→ **DATASET ENTRIES**:

>>>

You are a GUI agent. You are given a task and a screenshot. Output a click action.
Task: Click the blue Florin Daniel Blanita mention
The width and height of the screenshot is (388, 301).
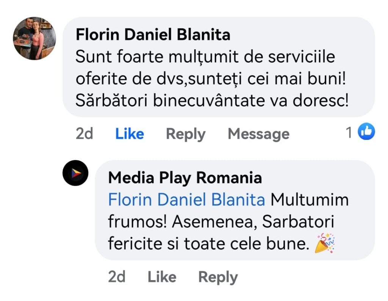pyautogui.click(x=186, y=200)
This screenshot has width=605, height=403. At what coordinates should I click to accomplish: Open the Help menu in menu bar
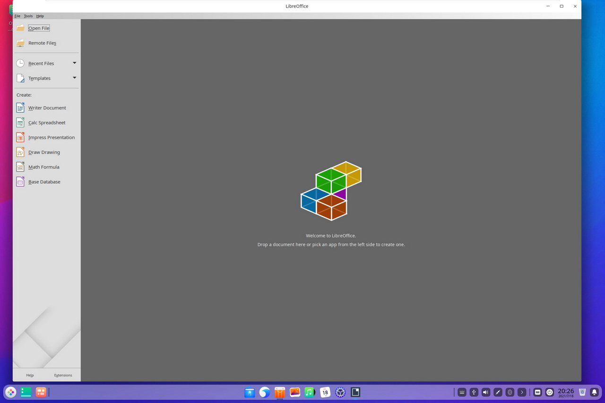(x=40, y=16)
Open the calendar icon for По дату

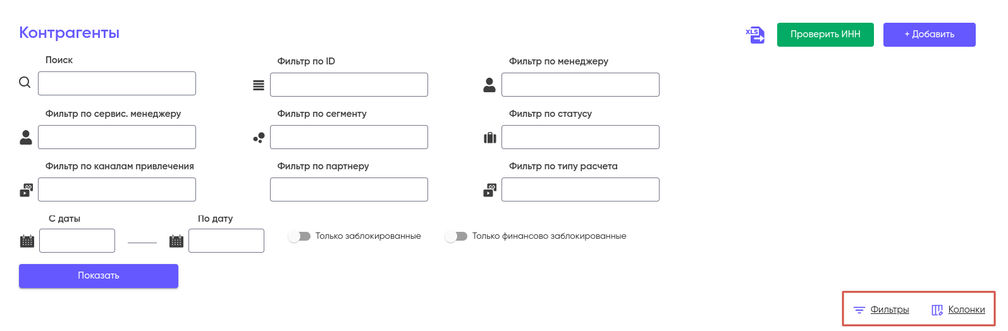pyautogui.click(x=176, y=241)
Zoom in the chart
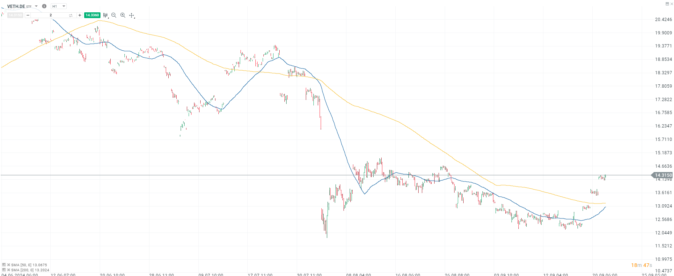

<<<
>>>

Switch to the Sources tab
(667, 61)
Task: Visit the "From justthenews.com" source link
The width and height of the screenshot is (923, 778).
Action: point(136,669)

<<<

→ **PROBLEM**:
An exact copy is needed of the stretch above that opens with the line containing "Open the calendar icon for По дату" and closes with the line containing "Zoom in the chart"; the pictures are not part of it.

→ **ANSWER FOR THE TASK**:
Open the calendar icon for По дату

pyautogui.click(x=176, y=241)
Zoom in the chart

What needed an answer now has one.